Hamza Meddeb : Non, je ne pense pas que ce projet de loi réussira à lui seul à structurer le champ politique tunisien. Certes, l'opposition à ce projet a été une occasion pour rassembler des partis de l'opposition et les inciter à coordonner leurs positions. Mais c'est une opposition pour la plupart extraparlementaire ou faiblement représentée au Parlement. Les collectifs de jeunes ont également cherché à profiter de cette occasion pour reconquérir l'espace public, mais ils ne peuvent à eux seuls transformer les rapports de force politiques qui sont profondément structurés par l'alliance Nahda-Nidaa. Il faut noter toutefois que les questions socioéconomiques refont surface et redessinent les lignes de clivage, ce qui est très important après une première phase de transition monopolisée par le clivage islamiste-séculariste. Les nombreux combats à mener dans les prochains mois sur les questions socioéconomiques peuvent remobiliser une opposition fragmentée et une jeunesse désenchantée par l'évolution des choses en Tunisie.

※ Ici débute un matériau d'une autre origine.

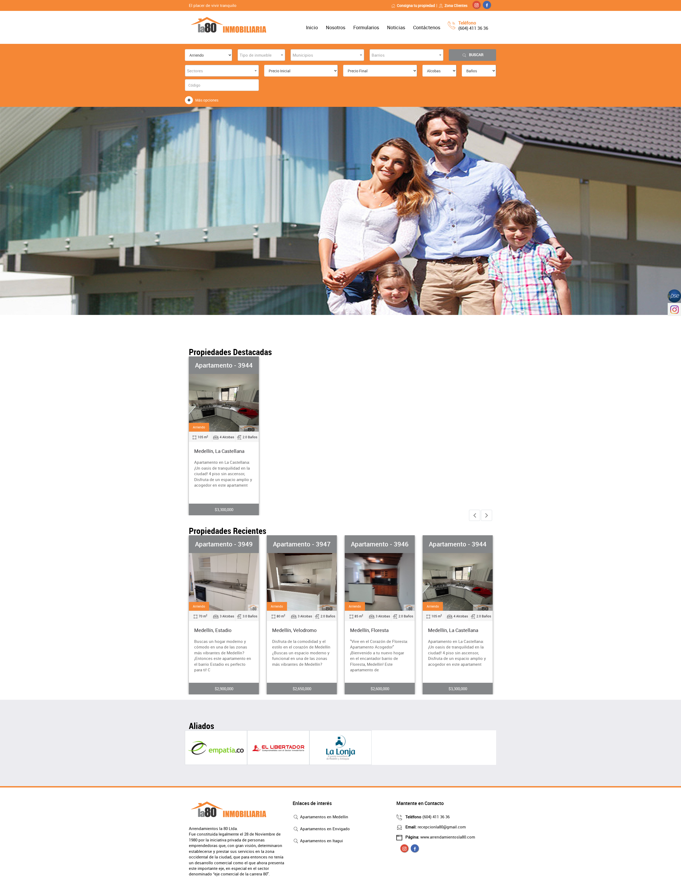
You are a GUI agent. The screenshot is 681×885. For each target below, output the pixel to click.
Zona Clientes (456, 5)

Mohammad Abbou : Je pense que tant que les hommes d'affaires ont un ascendant sur les hommes politiques et qu'ils les financent, il y aura toujours un danger qui pèse sur la transition démocratique. À partir du moment où le milieu de la finance a les moyens d'orienter le choix des électeurs, qu'il dispose de relais médiatiques capables d'influencer l'opinion publique, nous serons pris au piège de la démocratie corrompue. En 2014, certains médias ont réussi le tour de force de convaincre l'opinion que pour lutter contre la corruption, il faut élire un président de 88 ans, on voit le résultat. Certains journalistes se placent au service de ces corrupteurs.

 

On parle d'un axe islamo-destourien pour soutenir ce projet, qu'en est-il réellement ?
Hamza Meddeb : Je pense qu'il faut nuancer et replacer les enjeux de ce projet de loi dans un cadre plus large. C'est vrai que Rached Ghannouchi, le leader d'Ennahda, a déclaré que la loi du nombre fera en sorte que cette loi passera à l'Assemblée. Mais la contestation montant, le parti islamiste est revenu sur sa position en insistant sur la nécessité d'apporter des amendements à ce projet en vue de respecter le cadre de la justice transitionnelle. Cela montre qu'Ennahda est sensible à l'évolution de la rue et à l'ampleur que prend cette mobilisation, même si elle considère que son alliance avec Nidaa Tounès, incarnation de l'ancien régime, est stratégique pour le moment. Je pense qu'il ne faut pas sous-estimer l'attachement des bases du parti islamiste au processus de justice transitionnelle. Elles ont été les victimes principales de l'ancien régime, et elles attendent enfin reconnaissance et réparation. Le leadership islamiste sait qu'il ne peut pas ignorer cette demande et cherche une position équilibrée, d'où sa réactivité face à la mobilisation qui se déploie dans la rue. Aujourd'hui, ce projet risque de conduire à l'enterrement de fait de la commission Vérité et Dignité, et donc de l'espoir qu'ont les victimes de voir reconnaître les sévices et injustices subis.

Mohammad Abbou : Cela n'a rien à voir avec l'idéologie. Il y a convergence entre des partis dont le seul souci est de se maintenir au pouvoir. Ennahda a toujours été contre l'ouverture et l'instruction des affaires de corruption. Ils ne veulent pas être marginalisés ou exclus du pouvoir. Les intérêts des peuples ne les préoccupent pas, tout ce qui leur importe, c'est leur projet de gouvernement comme ils l'ont montré, cela n'a rien à voir avec l'islam.